*Exercise aim*: Reproduce each of the rows below word for word, leaving out the pictures.

*Given data*:
-------

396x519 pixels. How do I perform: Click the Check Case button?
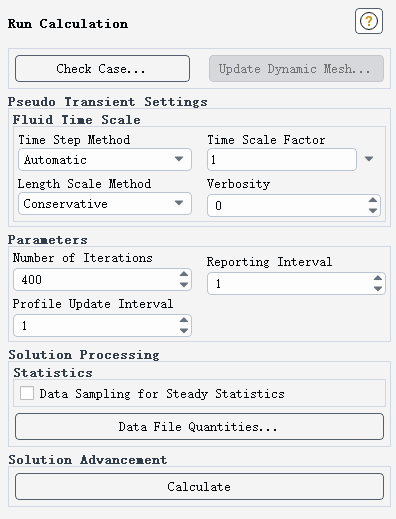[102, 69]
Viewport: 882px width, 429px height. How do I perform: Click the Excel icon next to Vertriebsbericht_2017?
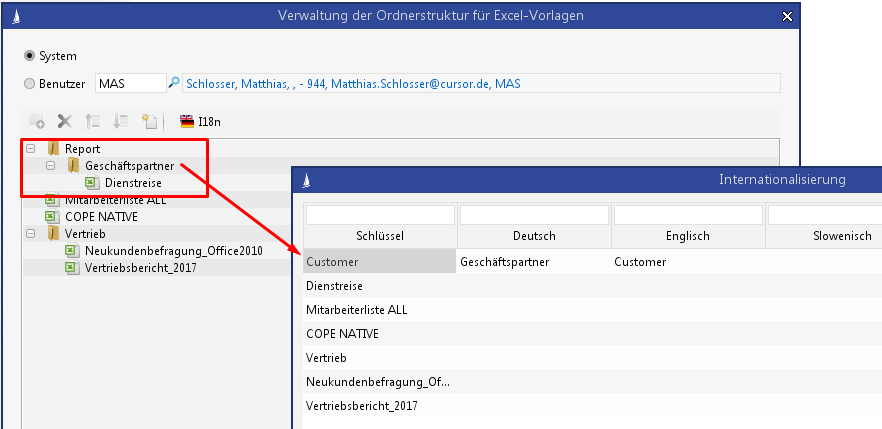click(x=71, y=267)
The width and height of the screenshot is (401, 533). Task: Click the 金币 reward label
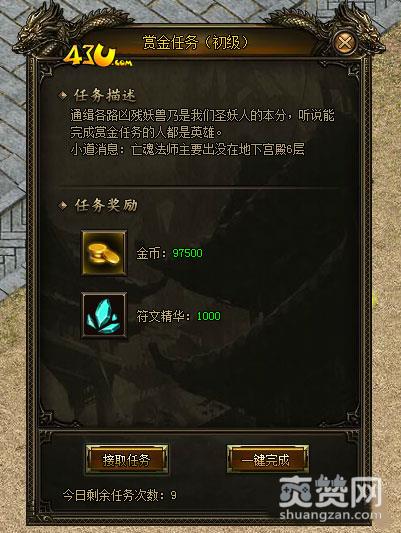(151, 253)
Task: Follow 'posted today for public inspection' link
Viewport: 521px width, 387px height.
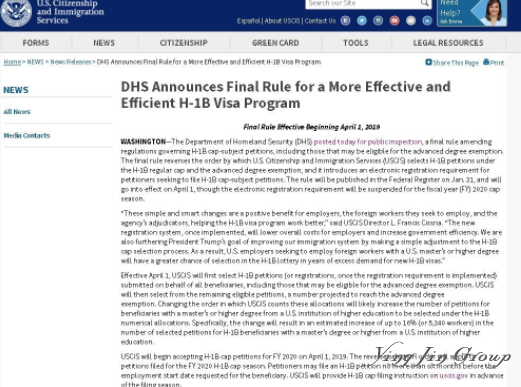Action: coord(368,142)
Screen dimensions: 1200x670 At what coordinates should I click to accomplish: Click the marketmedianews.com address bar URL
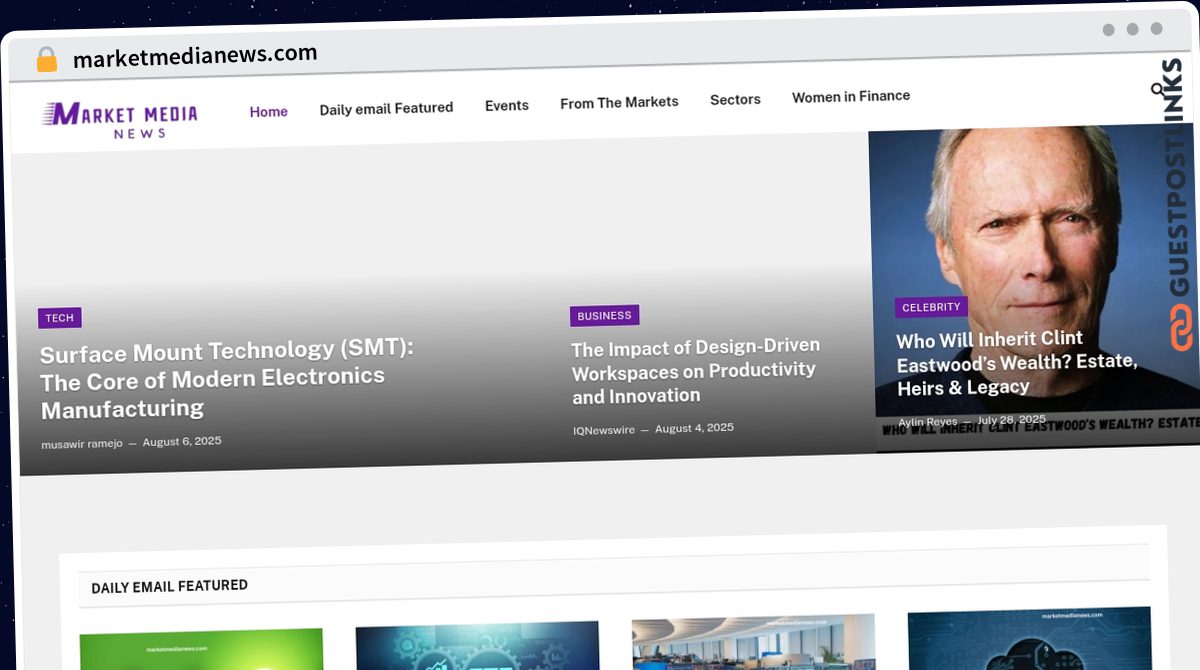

-------

*Answer for the task*:
396x519 pixels. How do I perform: Click the Check Case button?
[102, 69]
Viewport: 882px width, 429px height. How do I perform: Click the Excel icon next to Vertriebsbericht_2017?
click(x=71, y=267)
The width and height of the screenshot is (401, 533). Task: Click the 金币 reward label
(151, 253)
Task: Follow 'posted today for public inspection' link
Viewport: 521px width, 387px height.
Action: coord(368,142)
Screen dimensions: 1200x670 At what coordinates should I click to accomplish: Click the marketmedianews.com address bar URL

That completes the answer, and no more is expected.